Source material:
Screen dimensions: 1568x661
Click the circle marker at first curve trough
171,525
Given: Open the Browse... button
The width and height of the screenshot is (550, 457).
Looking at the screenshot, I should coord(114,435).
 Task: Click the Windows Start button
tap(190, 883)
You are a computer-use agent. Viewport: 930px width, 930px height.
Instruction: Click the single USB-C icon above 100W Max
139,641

* * *

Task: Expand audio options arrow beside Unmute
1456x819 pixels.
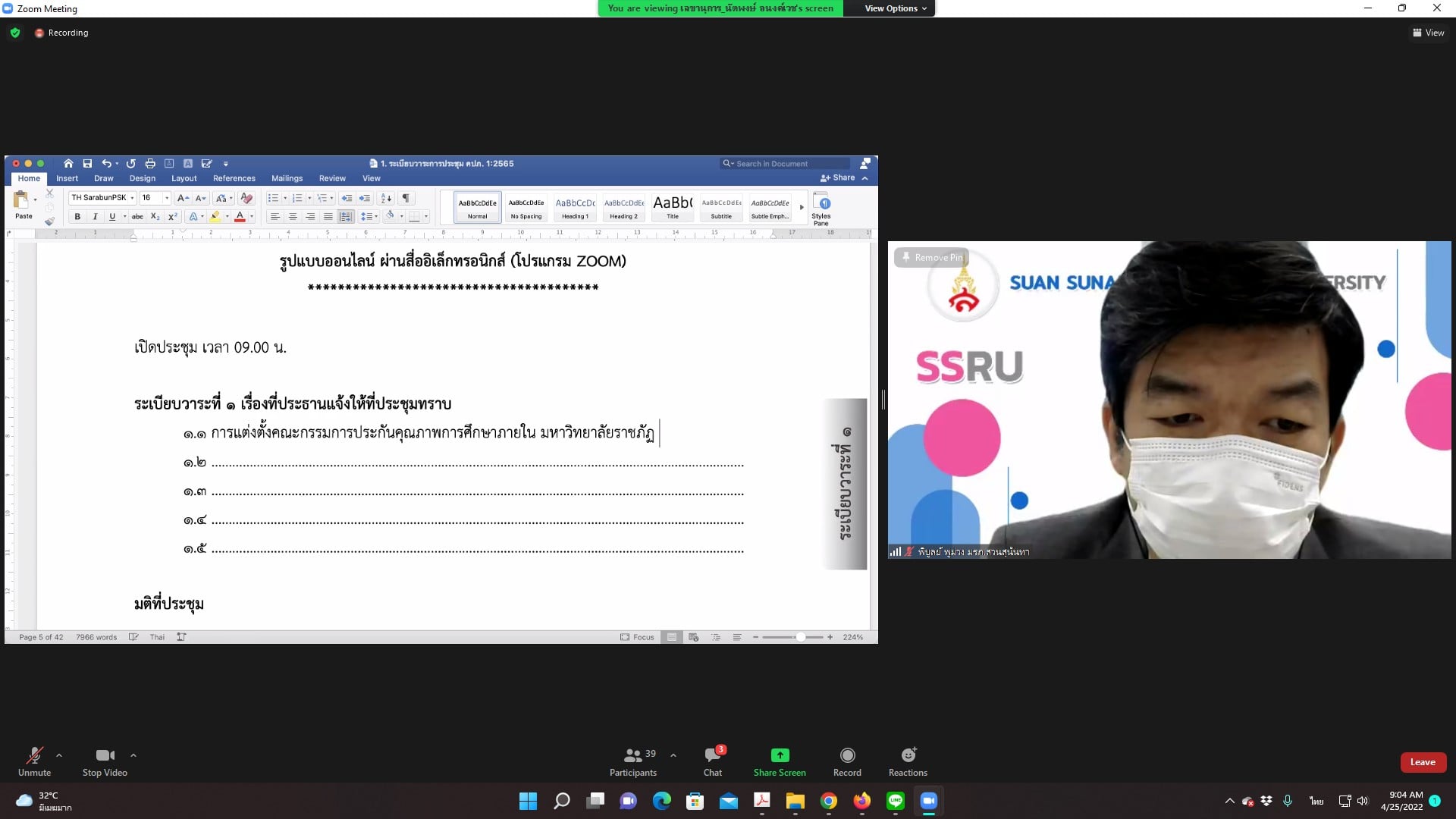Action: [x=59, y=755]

Job: Reproduce the lines from the one containing "Task: Expand audio" up to and including the one containing "Action: [x=59, y=755]", word for word. Leave the pictures out of your answer.

Exercise result:
Task: Expand audio options arrow beside Unmute
1456x819 pixels.
Action: [x=59, y=755]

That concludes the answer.